I know that  everyone can benefit from an mentor-mentee relationship; however, I believe it’s even more imperative that every woman have a professional mentor…and a good one at that!   While I know it is easy to assign that “role” to a public figure like Oprah, it is likely more beneficial to you and your career if you find someone who is actually willing to spend time with you.  It was about four years ago when I realized for myself how important this type of mentorship can be.  As I was transitioning careers, I decided to form a “dream team” of coincidentally women mentors.    My theory was that alone, each of them had an ability or network that the other did not, but together they formed a diverse and complete dream team.

Professional Mentor.jpg

Things to Consider When Finding Your Mentor

  • Does your mentor have the time to spend with you? This in my opinion is the most important.  I had a great dream team of movers and shakers, but  it was also so very hard for some of them to squeeze me in to their schedules.  Although the intentions are good, you aren’t gaining anything from this relationship if you aren’t even spending time with them.

  • Is this someone who will  hold you accountable? For you to truly succeed, you need to have someone who is so concerned about your goals and career path, that they aren’t afraid to be bluntly honest, call you on your “stuff”, and maybe even kick your butt, if needed. 

  • Are you learning tools that will help you get to where you want to be? The lessons may not always be explicit or intentional, but you have to be able to decipher how you can use what you are learning to thrive without compromising your character or integrity.

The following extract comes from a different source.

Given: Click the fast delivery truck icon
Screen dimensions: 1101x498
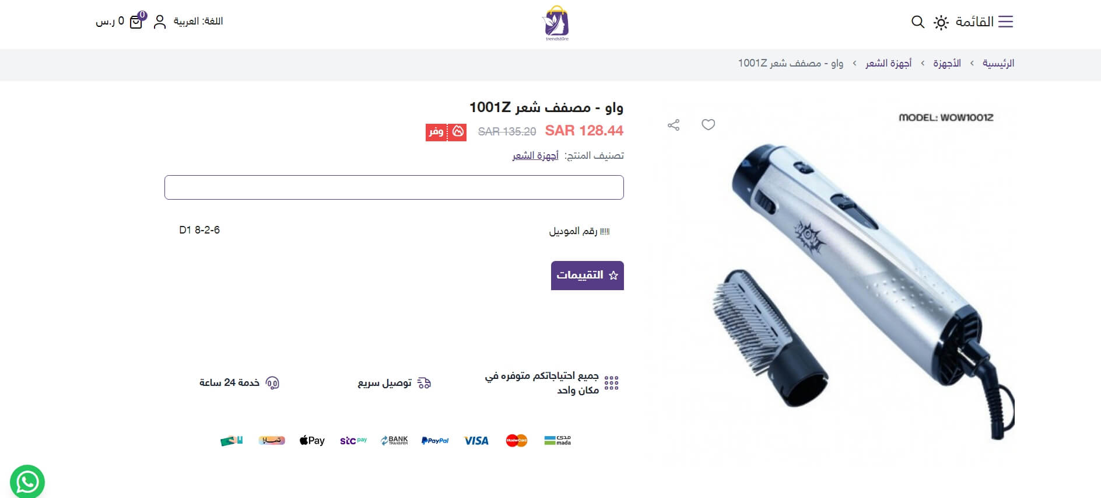Looking at the screenshot, I should pos(424,383).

  • Are they respected in their field/company/community?  I learned the importance of this when I was conducting a cattle call of interviews with a panel of dancers and choreographers in Atlanta.  A number of the young dancers assumed that their relationships their mentors would help give them the extra edge.  So dancer after dancer took the “opportunity” to name drop not truly understanding the reputation of their mentors in their field.  The lesson I learned: Just because your mentor is known, doesn’t mean that they are respected. 

What Traits Do You Look For in a Mentor?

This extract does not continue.